作業指示
• 1. 病院事務部長へのインタビューによると、原口事務部長が入職した1980年頃の事務職員は、どのような人がほとんどだったか。
• 2. 病院事務部長へのインタビューのうち「そうですね。私が入職してしばらくは」で始まる段落を、主な事実を残して短くまとめよ。
• 3. 病院事務部長へのインタビューを、最後の質問の後から書き継げ。

事務職の成長を促すため、組織に風穴をあける―武蔵野赤十字病院 原口博事務部長

東京都北多摩南部地域の3次救急を担い、臨床研修マッチングで上位に入るなど、若手医師からの注目度も高い武蔵野赤十字病院(東京都武蔵野市、611床)。病院運営の足元を支えるために換算人員170人以上の事務職員が働く同院では、院外の人材や情報を受け入れるなど、硬直化しがちな病院組織に風穴を開けるような取り組みが行われています。入職以来、組織の変遷を見てきた原口博事務部長に、事務職の自発的な学びを引き出す方法を伺いました。

管理職はジェネラリストの時代へ

武蔵野赤十字病院

―武蔵野赤十字病院における事務職員は、どのような経緯で入職されているのでしょうか。

現在は、大学卒、専門学校卒、中途採用を問わず、幅広く受け入れていますが、私が入職した1980年頃は医療事務などの専門学校を卒業した人がほとんどでした。それは病院事務のファーストキャリアとなる医事課で、即戦力として活躍できるからだと思います。とはいえ、大学を卒業している方は幅広い教養を身につけているので、病院の中長期的な戦略を考えるには必要な人材ということで、現在の採用方針になりました。

―採用方針を転換したのは、即戦力の人材を採用しているとジェネラリストが育ちにくいということでしょうか。

そうですね。私が入職してしばらくは、スペシャリストを目指す方が多い風土だったと思います。10年ほど前からは定期的に人事異動を行うようになりましたので、管理職の候補者は3年から5年ほどのペースで異動し、さまざまな経験が積めるようになっています。彼らは幅広い視点を培ってから管理職になることが求められているのです。

―管理職を目指してさまざまな部署を回るとき、経験したほうがいい部署は何でしょうか。

外来・入院の両方で医事課を経験してほしいと思います。私も医事課からキャリアを始めた身なのでよく分かるのですが、病院の収入を扱う医事課を一通り経験すれば、病院にまつわる基礎知識はおおむね身につくと考えています。その知識を土台に、他の部署のことも理解できる管理職になっていただきたいですね。

学ぶには、自分の部署から飛び出すこと

―事務職のキャリアアップをサポートするために組織全体で工夫していることはありますか。

[保存済み項目]
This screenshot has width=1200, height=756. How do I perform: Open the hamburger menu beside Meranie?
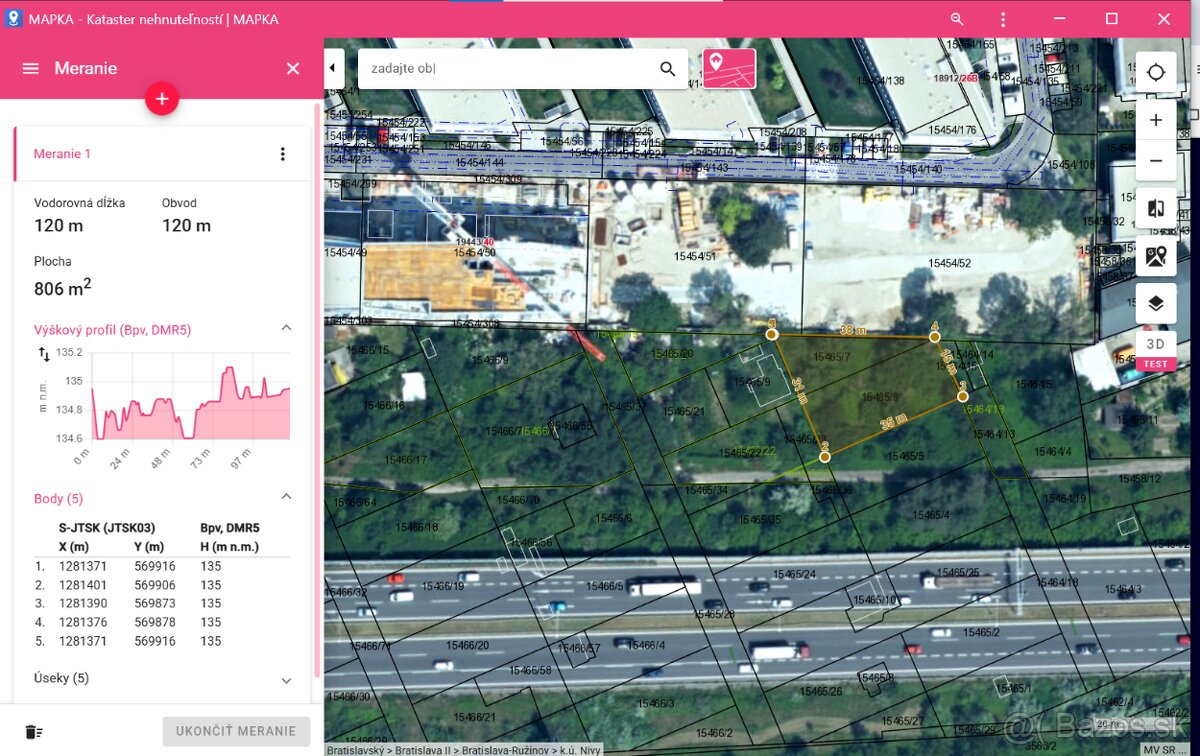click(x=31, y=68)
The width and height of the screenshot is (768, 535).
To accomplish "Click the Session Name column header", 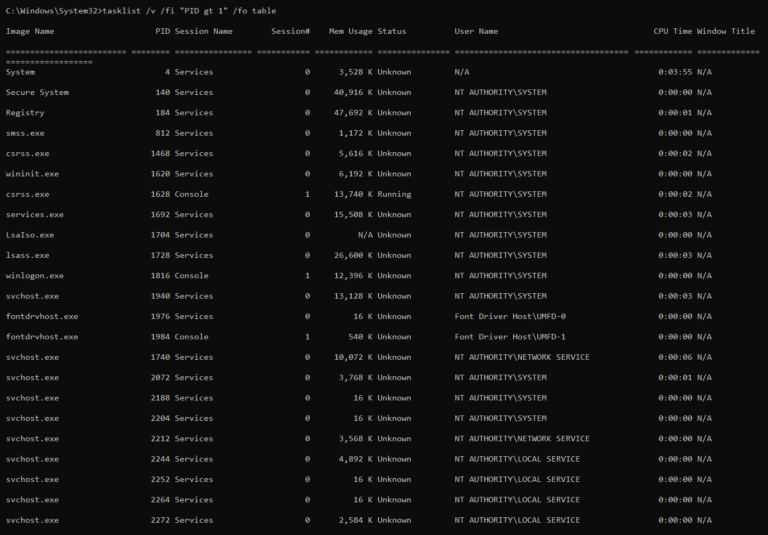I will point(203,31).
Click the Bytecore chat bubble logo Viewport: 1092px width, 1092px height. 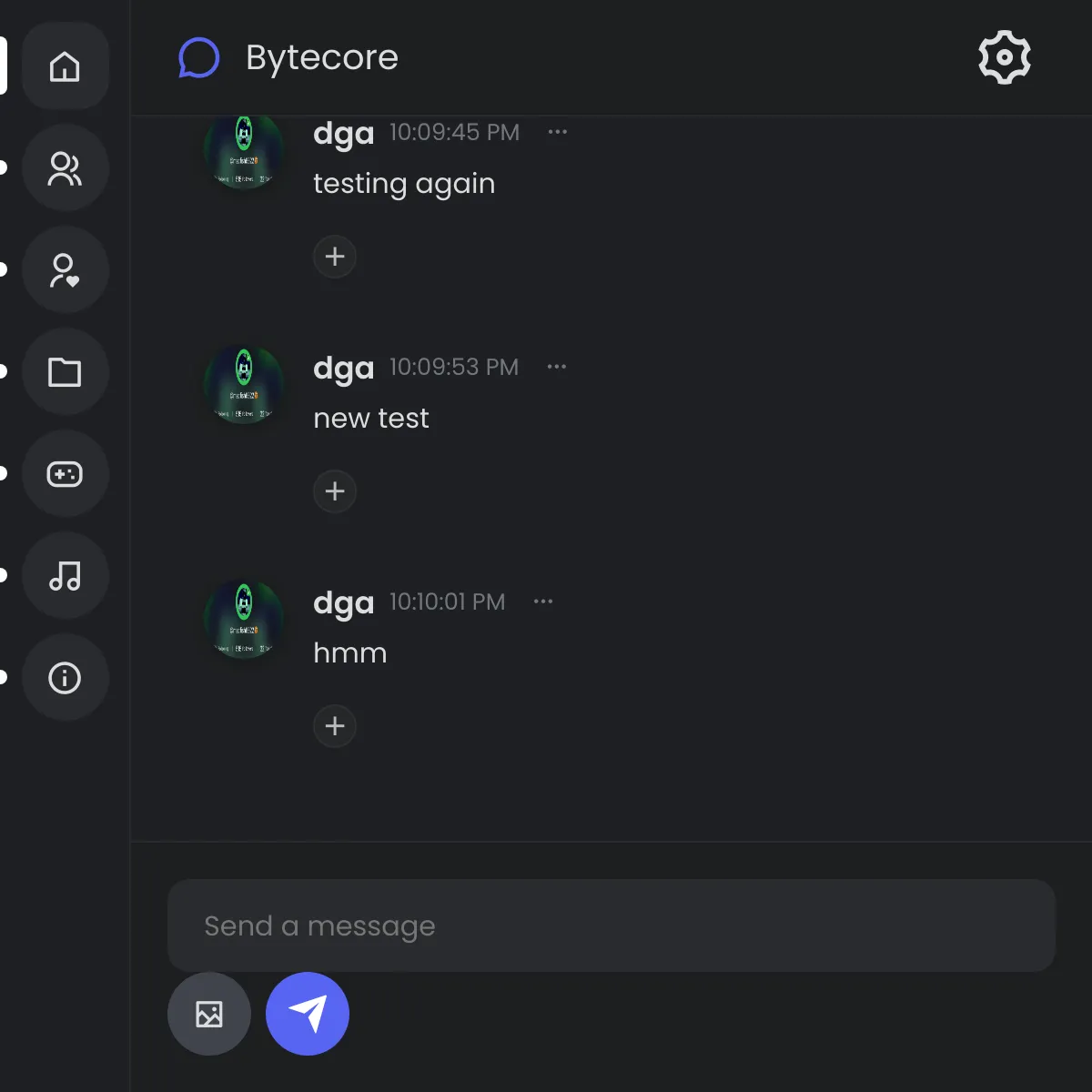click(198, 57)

解答
• 1. 医療事務などの専門学校を卒業した人がほとんどだった。

• 2. 入職後しばらくは、スペシャリストを目指す人が多い風土だった。10年ほど前から定期的な人事異動を始め、管理職候補者は3〜5年ごとに異動して多様な経験を積む。幅広い視点を身につけてから管理職になることが求められている。

• 3.
8年ほど前から「業務チェックシート」を導入しています。具体的には事務部にある医事、財務、調度(用度)、人事といった各部署の具体的な仕事内容、所属1年目や3年目の職員に覚えてもらいたいこと、各課の担当者を一覧表にして、業務の可視化に取り組んでいます。これは先ほどもお伝えした定期人事異動に連動していて、異動者や中途入職した人が困らないように、また業務が属人化しないようにと始まったもの。今では新卒で入職した人も、ひとつの道標として参考にすることができます。他方、日本赤十字社の本部では、各部署の仕事内容を学ぶeラーニングが試験導入されています。

―本部とも連携して取り組んでいるのですね。そのほか、組織的に取り組んでいる教育や研修はありますか。

全国92の赤十字病院間で人事交流研修を行っています。2週間ほど、他院の部署に所属して実践しながら学ぶ研修で、職員には勉強したいこと、病院には受け入れ可能な部署を聞き、マッチングして実施されます。今年は22カ所の病院で行われ、当院の会計課職員がさいたま赤十字病院(638床)の会計課へ病院建築の財務の視点について勉強しに行ったり、長野赤十字病院(680床)からは病院建築のこと、名古屋第二赤十字病院(812床)からは医事課や企画課のことを学びに来たりしました。自然とお互いの情報交換ができますし、新鮮な空気にもなります。

当院は他院との情報交換を積極的に行ってきました。また、地域の医療機関と情報交換を行うために「多摩メディカルマネジメント研究会」を立ち上げたこともあります。

―多摩メディカルマネジメント研究会について詳しく教えてください。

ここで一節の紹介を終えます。